Some people are blessed to live a lifetime near family members. Many of us are not. Whether we are transplanted for school, work, or any number of other reasons, transplanted people often need to create “family” wherever we find ourselves. Family holidays like Thanksgiving can be particularly lonely for people who do not live near enough to family to be able to celebrate together. And, while FaceTime is awesome for staying connected, there’s just something uniquely special about gathering around a table together, breaking bread, and celebrating in the flesh.
We were invited to a “Friendsgiving” at our next door neighbors’ house on the Saturday following Thanksgiving this year. All in all, there were 16 adults and 18 children present. In a well-organized manner, each family was asked to contribute certain menu items, and everything worked together nicely. For our family, it was another great opportunity to get to know people from our street. A meal is a comfortable way to spend time with people you don’t know well, and to begin to see their hearts. Once again, we felt welcomed, and were inspired by our neighbors to turn around and share joy in a similar way.

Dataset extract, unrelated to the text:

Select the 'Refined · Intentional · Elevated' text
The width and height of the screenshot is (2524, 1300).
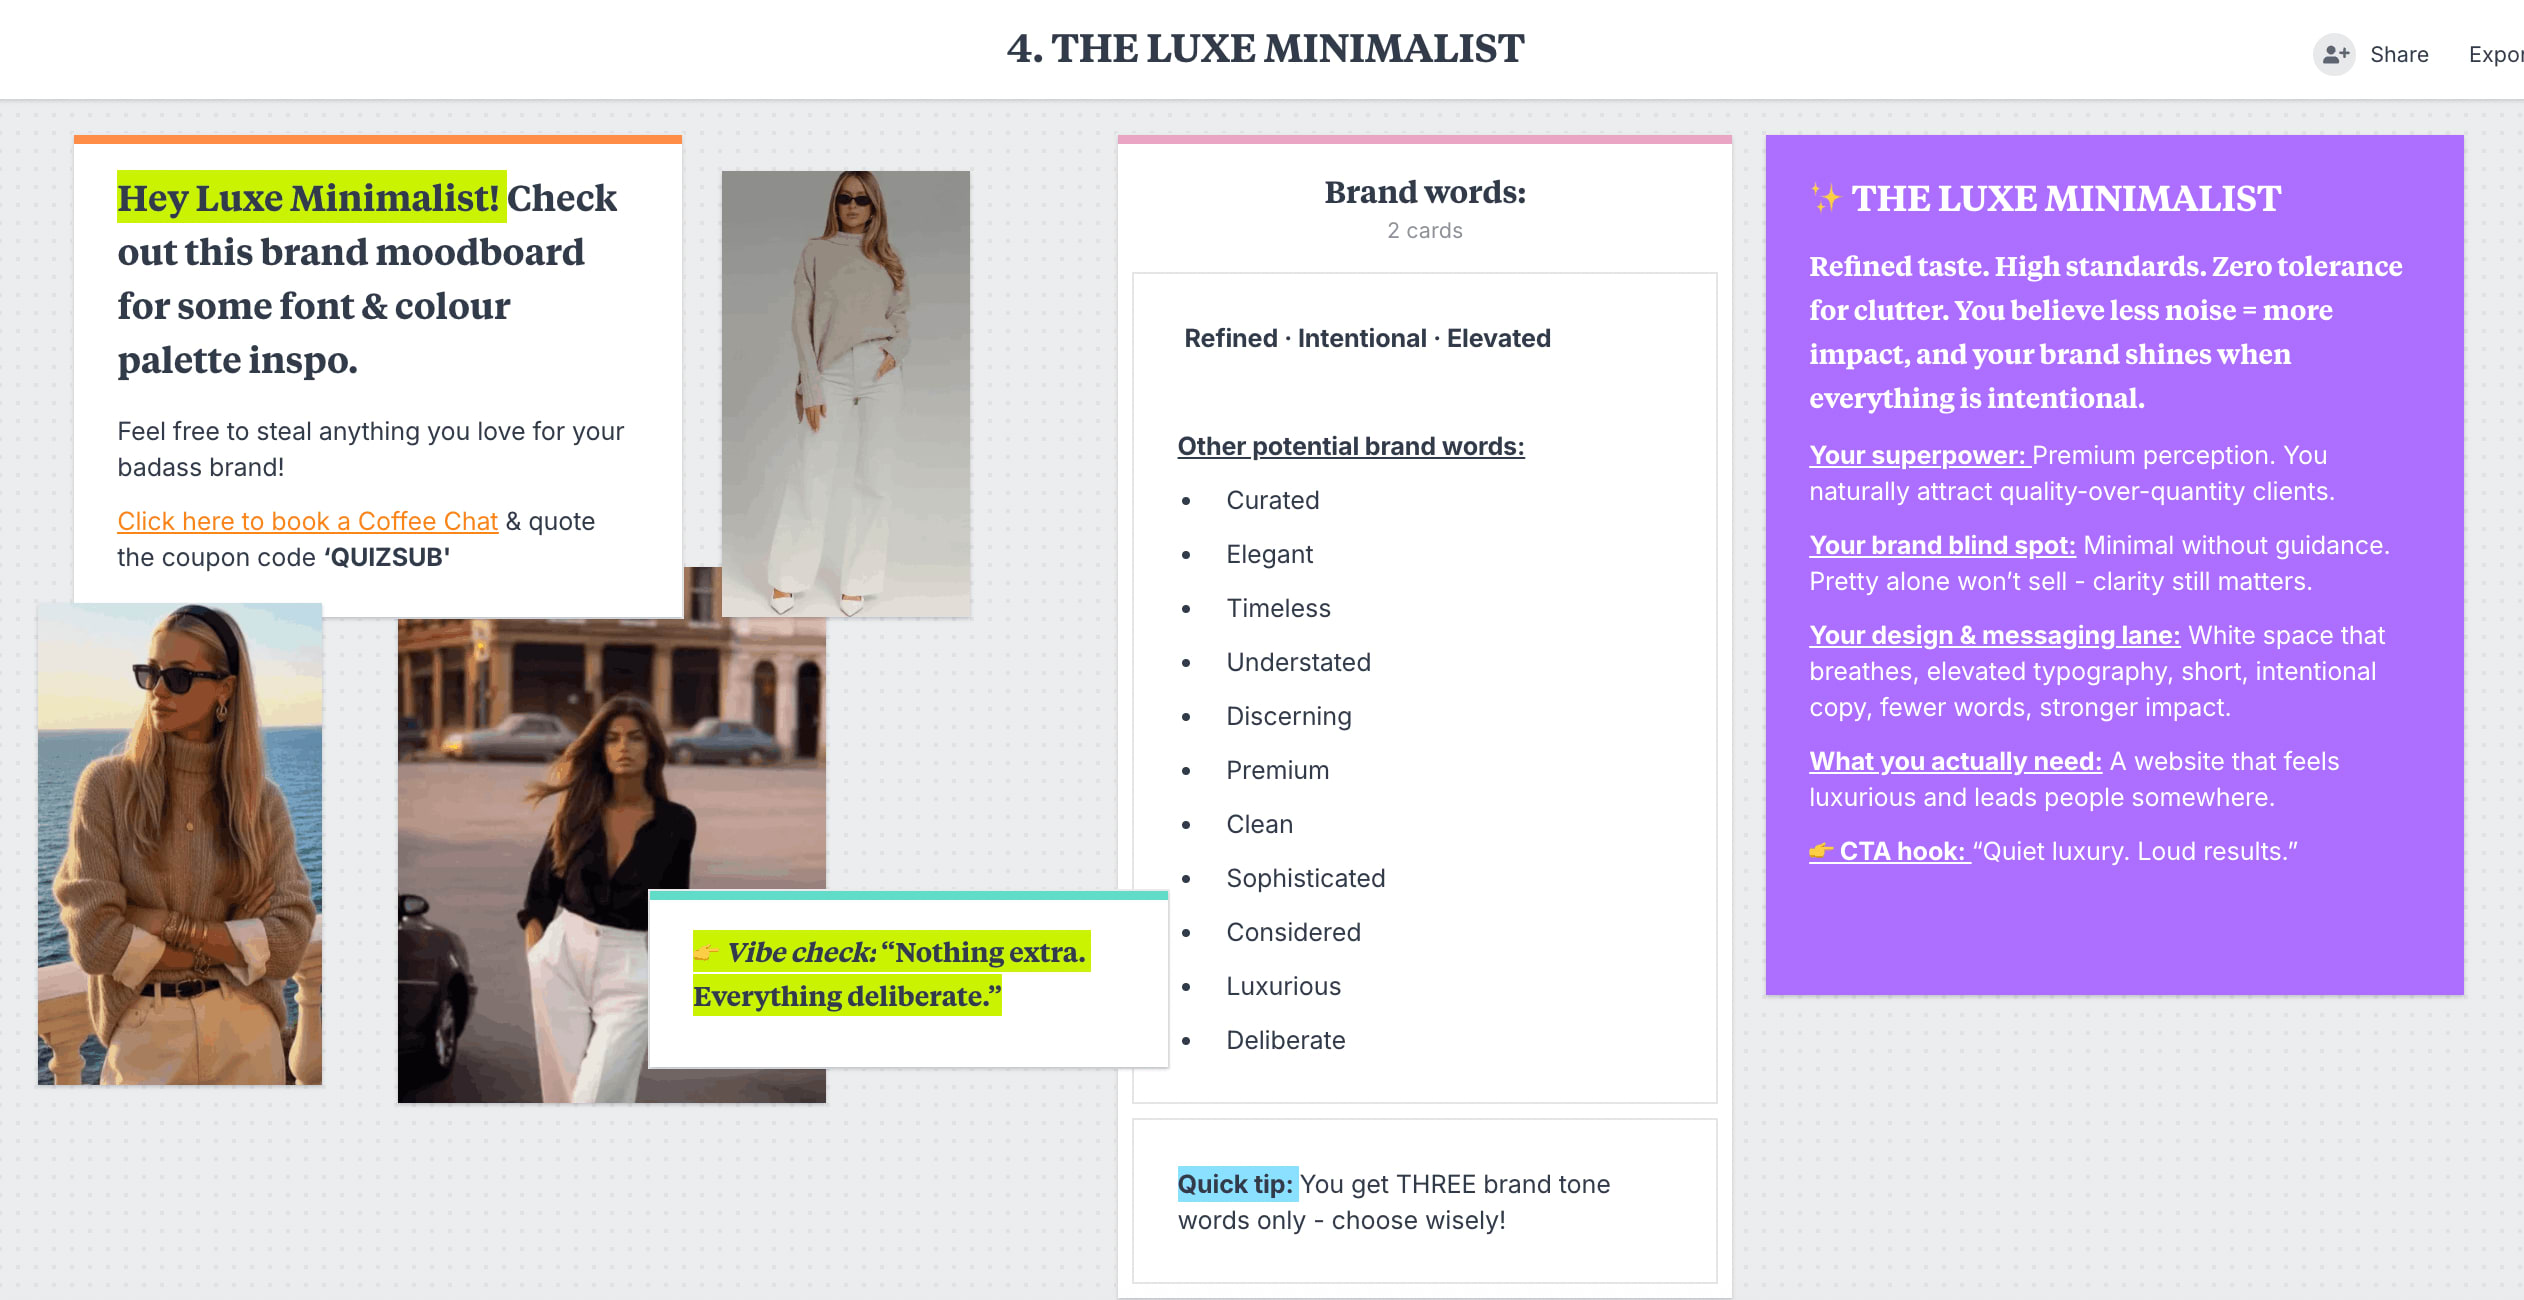[x=1366, y=338]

I recently saw a post on Nextdoor that drew me in. (Nextdoor is a handy app for connecting with people in your nearby community.) The post was searching for people who might help with an outreach by donating small toiletry items. The woman and her children were planning to prepare gift bags of toiletry items to hand deliver to people living on the streets in downtown Indianapolis on Christmas Day. We jumped at the chance to help our neighbors by providing toiletry items. As we collected them together, we were able to pray for the people who would receive them on Christmas Day. When the lady came to our door to retrieve them from us, I was able to affirm her generous act. And we were prompted to think a little more about those who don’t have all that we do, and to reach out, even in this small way.

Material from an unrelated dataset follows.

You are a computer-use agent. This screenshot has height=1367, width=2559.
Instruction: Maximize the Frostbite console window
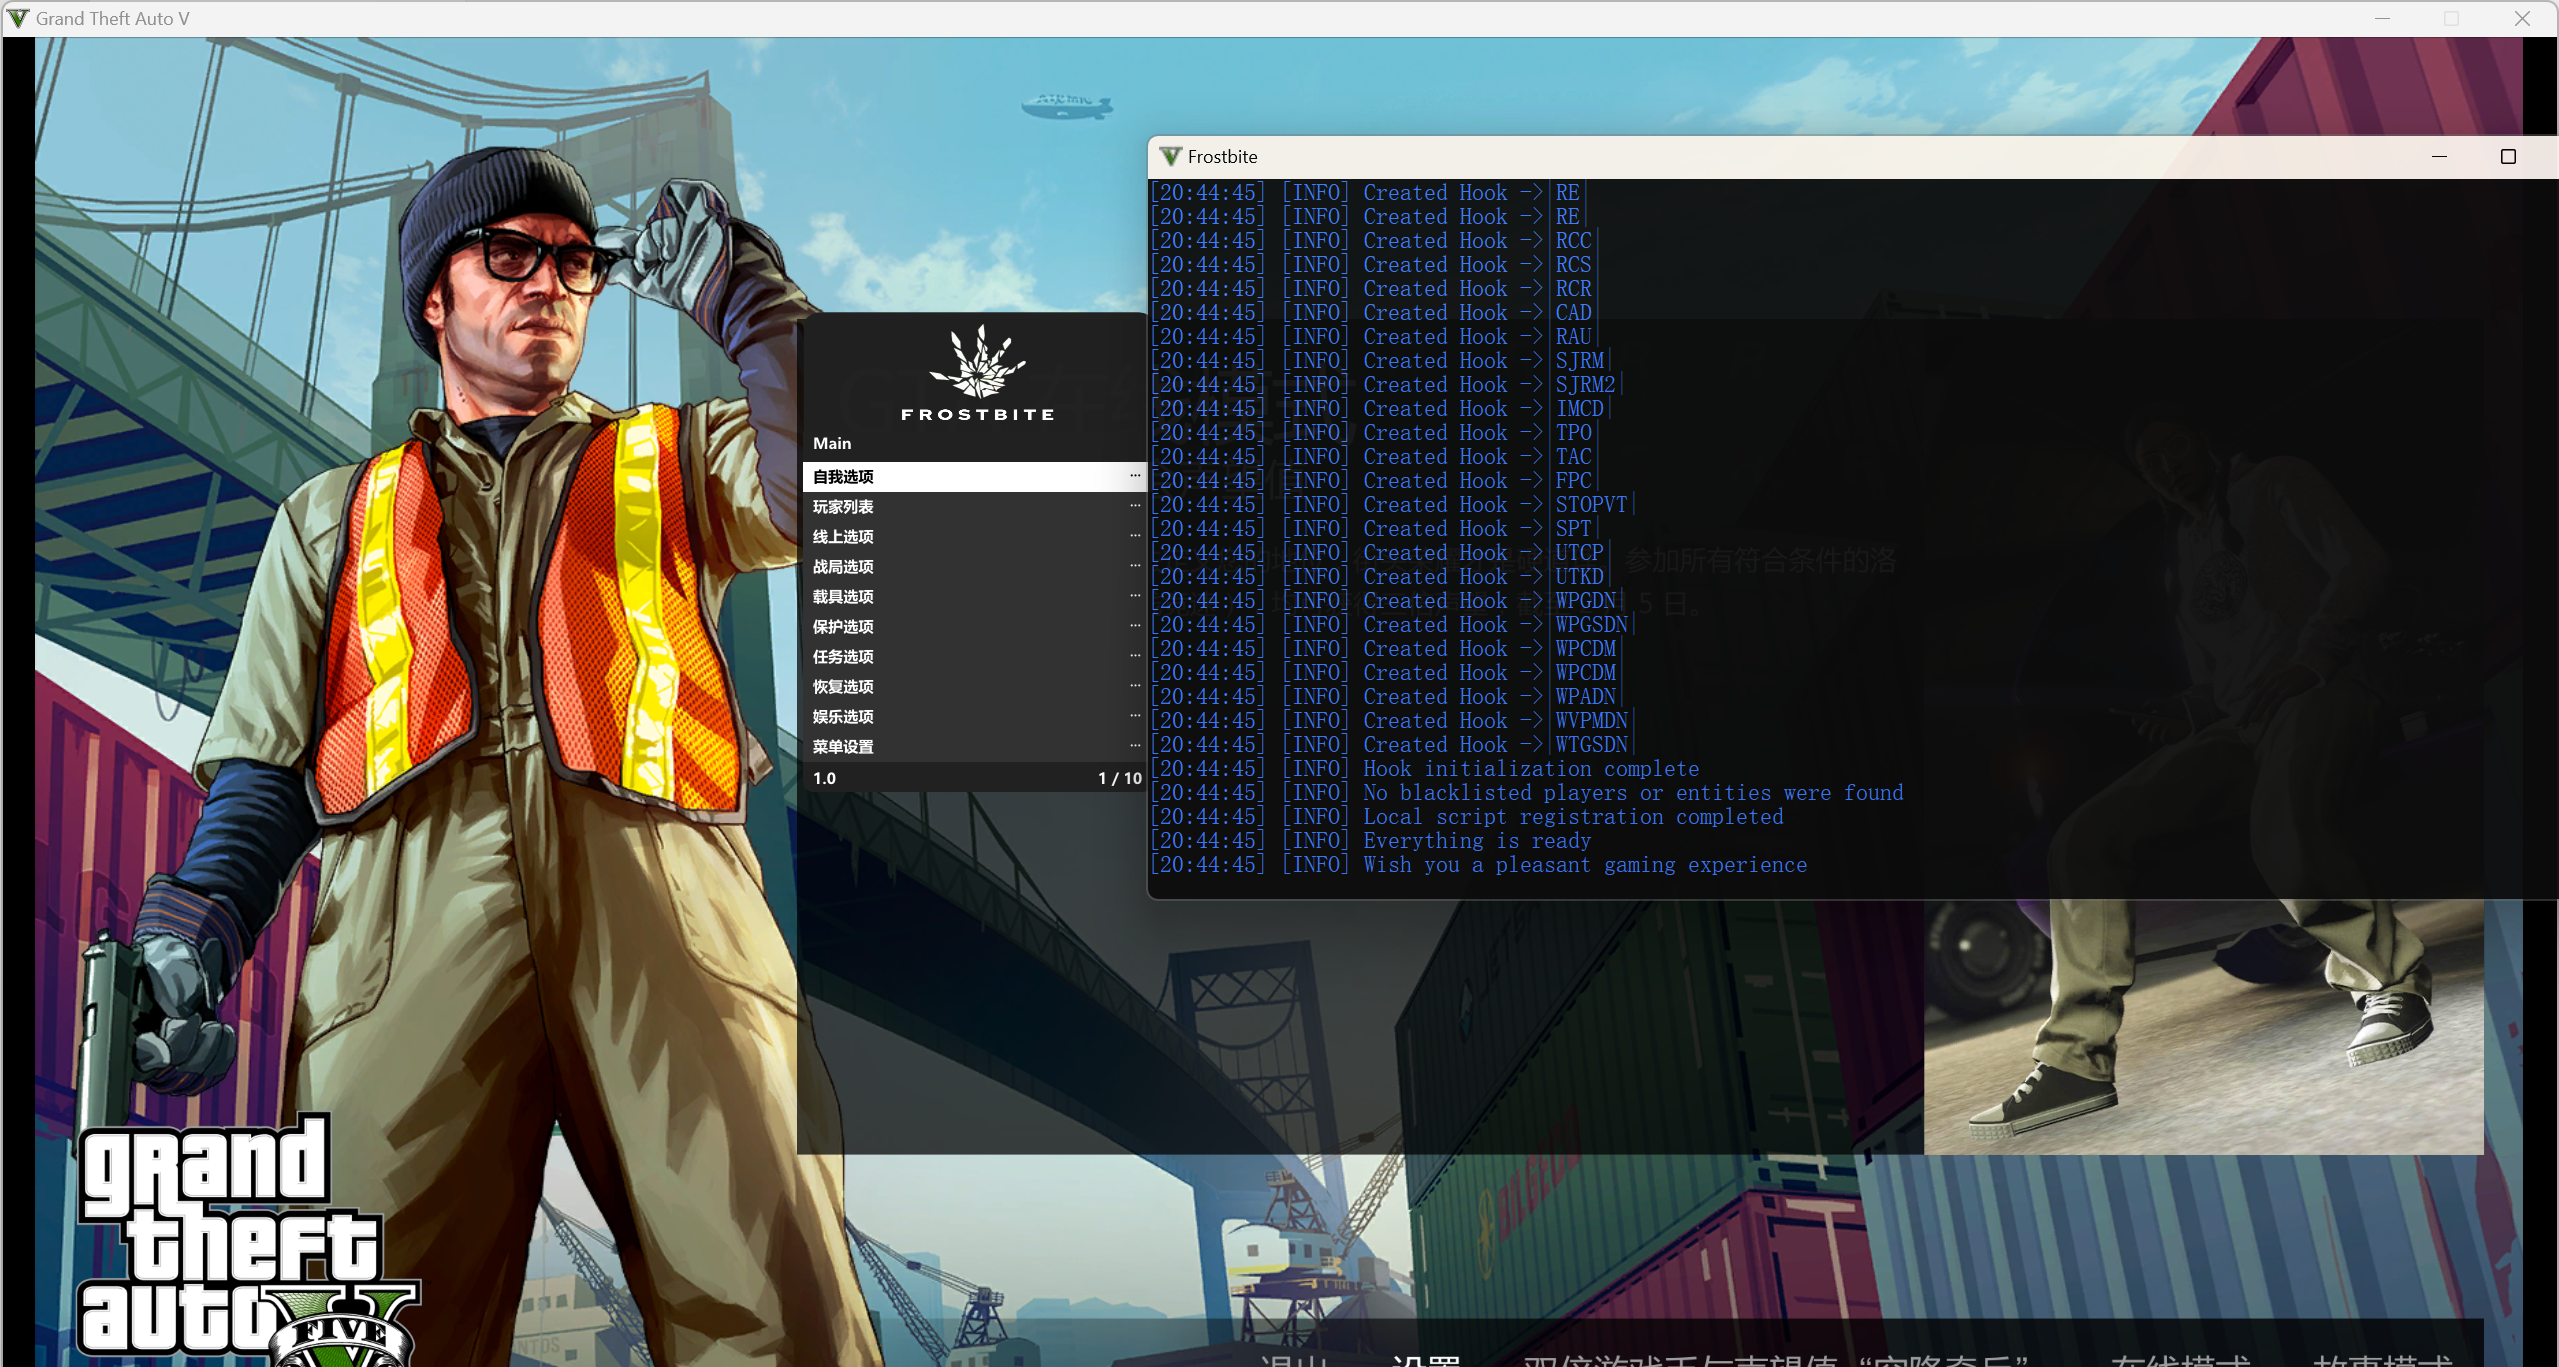[x=2507, y=157]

A great resource for finding or creating volunteer opportunities for your family and your neighbors is with Point of Light, where you can log in to find existing services in your area, or use their suggestions, like leaf-raking, clothing drives, or making cards for the Red Cross’s Holidays for Heroes to create events in your neighborhood.
For us it was “Elfed“. I have also heard of others being “Jingled.” Whatever the terminology, the game is simple: when you find an anonymous Christmas gift on your doorstep bearing the message, “You’ve been ___,” your response is to think of two neighbors to whom you can pay it forward. Then get creative! Hang the provided “We’ve Been ______” sign on your door, so others know you’ve already received your gift. Then put together two fun gifts for other people or families on your street. Under the cover of darkness, drop off your gifts, complete with “You’ve Been _____!” cards, and watch the fun spread through your neighborhood. Share joy!
There’s just something so special about being an anonymous giver! I don’t think this sort of fun needs to be restricted to Christmastime either. Perhaps there are other great seasons for giving too! Here are some fun ideas for creative neighbor gifts: Stovetop PotPourri Recipe, Ice Cream Sundae in a Box, and Family Movie Night.
I hope you’ve enjoyed joining me on the journey to share joy in your neighborhood! What creative ideas do you have to be a better neighbor?